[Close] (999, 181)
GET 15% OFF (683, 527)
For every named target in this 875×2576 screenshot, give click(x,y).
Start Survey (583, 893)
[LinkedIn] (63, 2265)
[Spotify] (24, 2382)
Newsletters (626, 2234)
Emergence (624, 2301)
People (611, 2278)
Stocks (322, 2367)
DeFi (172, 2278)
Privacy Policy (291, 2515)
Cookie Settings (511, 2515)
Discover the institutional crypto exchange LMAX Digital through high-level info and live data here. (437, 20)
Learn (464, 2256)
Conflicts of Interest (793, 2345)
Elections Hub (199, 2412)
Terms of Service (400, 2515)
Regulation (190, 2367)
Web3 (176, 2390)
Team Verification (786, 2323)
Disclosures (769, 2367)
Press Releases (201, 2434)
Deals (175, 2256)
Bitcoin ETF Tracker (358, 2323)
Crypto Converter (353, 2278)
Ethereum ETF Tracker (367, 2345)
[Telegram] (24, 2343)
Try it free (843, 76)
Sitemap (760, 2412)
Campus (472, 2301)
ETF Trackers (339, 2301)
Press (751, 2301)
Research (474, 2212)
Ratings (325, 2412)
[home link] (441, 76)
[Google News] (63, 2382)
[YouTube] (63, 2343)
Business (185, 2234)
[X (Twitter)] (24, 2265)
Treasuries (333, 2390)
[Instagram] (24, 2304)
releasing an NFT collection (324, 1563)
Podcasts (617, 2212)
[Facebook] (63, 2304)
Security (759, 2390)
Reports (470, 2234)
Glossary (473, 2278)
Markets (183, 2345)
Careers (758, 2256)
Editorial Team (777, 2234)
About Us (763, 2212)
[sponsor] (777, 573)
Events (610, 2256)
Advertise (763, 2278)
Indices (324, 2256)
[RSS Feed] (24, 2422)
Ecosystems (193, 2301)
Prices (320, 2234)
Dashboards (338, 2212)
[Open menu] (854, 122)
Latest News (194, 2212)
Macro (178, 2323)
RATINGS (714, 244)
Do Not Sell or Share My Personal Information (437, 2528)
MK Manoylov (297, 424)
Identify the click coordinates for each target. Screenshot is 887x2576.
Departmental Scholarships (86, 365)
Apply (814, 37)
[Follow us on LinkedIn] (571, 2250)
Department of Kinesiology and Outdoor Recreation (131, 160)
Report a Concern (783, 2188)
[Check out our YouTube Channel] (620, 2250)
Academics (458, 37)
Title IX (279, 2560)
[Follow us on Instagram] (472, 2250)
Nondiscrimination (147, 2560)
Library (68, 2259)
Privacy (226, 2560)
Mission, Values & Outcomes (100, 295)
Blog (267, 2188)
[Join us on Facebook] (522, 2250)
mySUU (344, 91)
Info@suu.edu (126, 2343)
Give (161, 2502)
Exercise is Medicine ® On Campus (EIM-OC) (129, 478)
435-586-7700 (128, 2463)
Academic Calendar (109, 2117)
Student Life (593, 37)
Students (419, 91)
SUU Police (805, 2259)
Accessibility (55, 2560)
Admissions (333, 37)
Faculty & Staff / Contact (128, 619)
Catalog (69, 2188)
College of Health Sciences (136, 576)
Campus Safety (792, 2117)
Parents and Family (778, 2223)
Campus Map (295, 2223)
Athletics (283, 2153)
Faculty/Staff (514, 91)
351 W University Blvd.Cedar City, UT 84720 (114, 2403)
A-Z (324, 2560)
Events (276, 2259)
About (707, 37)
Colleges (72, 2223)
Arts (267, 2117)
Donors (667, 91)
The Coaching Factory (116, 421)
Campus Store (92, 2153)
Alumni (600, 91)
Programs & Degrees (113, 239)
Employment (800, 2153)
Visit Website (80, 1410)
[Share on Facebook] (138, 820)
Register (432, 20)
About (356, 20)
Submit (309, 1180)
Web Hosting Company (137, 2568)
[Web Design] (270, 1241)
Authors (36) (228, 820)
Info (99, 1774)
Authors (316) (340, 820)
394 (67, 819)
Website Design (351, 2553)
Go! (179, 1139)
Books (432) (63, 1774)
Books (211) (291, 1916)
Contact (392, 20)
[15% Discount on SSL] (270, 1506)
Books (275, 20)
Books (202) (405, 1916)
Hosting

→ Work to complete: Copy all of the data. Keep every word exactly as it is.

→ Answer:
[Close] (999, 181)
GET 15% OFF (683, 527)
For every named target in this 875×2576 screenshot, give click(x,y).
Start Survey (583, 893)
[LinkedIn] (63, 2265)
[Spotify] (24, 2382)
Newsletters (626, 2234)
Emergence (624, 2301)
People (611, 2278)
Stocks (322, 2367)
DeFi (172, 2278)
Privacy Policy (291, 2515)
Cookie Settings (511, 2515)
Discover the institutional crypto exchange LMAX Digital through high-level info and live data here. (437, 20)
Learn (464, 2256)
Conflicts of Interest (793, 2345)
Elections Hub (199, 2412)
Terms of Service (400, 2515)
Regulation (190, 2367)
Web3 (176, 2390)
Team Verification (786, 2323)
Disclosures (769, 2367)
Press Releases (201, 2434)
Deals (175, 2256)
Bitcoin ETF Tracker (358, 2323)
Crypto Converter (353, 2278)
Ethereum ETF Tracker (367, 2345)
[Telegram] (24, 2343)
Try it free (843, 76)
Sitemap (760, 2412)
Campus (472, 2301)
ETF Trackers (339, 2301)
Press (751, 2301)
Research (474, 2212)
Ratings (325, 2412)
[home link] (441, 76)
[Google News] (63, 2382)
[YouTube] (63, 2343)
Business (185, 2234)
[X (Twitter)] (24, 2265)
Treasuries (333, 2390)
[Instagram] (24, 2304)
releasing an NFT collection (324, 1563)
Podcasts (617, 2212)
[Facebook] (63, 2304)
Security (759, 2390)
Reports (470, 2234)
Glossary (473, 2278)
Markets (183, 2345)
Careers (758, 2256)
Editorial Team (777, 2234)
About Us (763, 2212)
[sponsor] (777, 573)
Events (610, 2256)
Advertise (763, 2278)
Indices (324, 2256)
[RSS Feed] (24, 2422)
Ecosystems (193, 2301)
Prices (320, 2234)
Dashboards (338, 2212)
[Open menu] (854, 122)
Latest News (194, 2212)
Macro (178, 2323)
RATINGS (714, 244)
Do Not Sell or Share My Personal Information (437, 2528)
MK Manoylov (297, 424)
Identify the click coordinates for each target. Screenshot is 887x2576.
Departmental Scholarships (86, 365)
Apply (814, 37)
[Follow us on LinkedIn] (571, 2250)
Department of Kinesiology and Outdoor Recreation (131, 160)
Report a Concern (783, 2188)
[Check out our YouTube Channel] (620, 2250)
Academics (458, 37)
Title IX (279, 2560)
[Follow us on Instagram] (472, 2250)
Nondiscrimination (147, 2560)
Library (68, 2259)
Privacy (226, 2560)
Mission, Values & Outcomes (100, 295)
Blog (267, 2188)
[Join us on Facebook] (522, 2250)
mySUU (344, 91)
Info@suu.edu (126, 2343)
Give (161, 2502)
Exercise is Medicine ® On Campus (EIM-OC) (129, 478)
435-586-7700 (128, 2463)
Academic Calendar (109, 2117)
Student Life (593, 37)
Students (419, 91)
SUU Police (805, 2259)
Accessibility (55, 2560)
Admissions (333, 37)
Faculty & Staff / Contact (128, 619)
Catalog (69, 2188)
College of Health Sciences (136, 576)
Campus Safety (792, 2117)
Parents and Family (778, 2223)
Campus Map (295, 2223)
Athletics (283, 2153)
Faculty/Staff (514, 91)
351 W University Blvd.Cedar City, UT 84720 (114, 2403)
A-Z (324, 2560)
Events (276, 2259)
About (707, 37)
Colleges (72, 2223)
Arts (267, 2117)
Donors (667, 91)
The Coaching Factory (116, 421)
Campus Store (92, 2153)
Alumni (600, 91)
Programs & Degrees (113, 239)
Employment (800, 2153)
Visit Website (80, 1410)
[Share on Facebook] (138, 820)
Register (432, 20)
About (356, 20)
Submit (309, 1180)
Web Hosting Company (137, 2568)
[Web Design] (270, 1241)
Authors (36) (228, 820)
Info (99, 1774)
Authors (316) (340, 820)
394 (67, 819)
Website Design (351, 2553)
Go! (179, 1139)
Books (432) (63, 1774)
Books (211) (291, 1916)
Contact (392, 20)
[15% Discount on SSL] (270, 1506)
Books (275, 20)
Books (202) (405, 1916)
Hosting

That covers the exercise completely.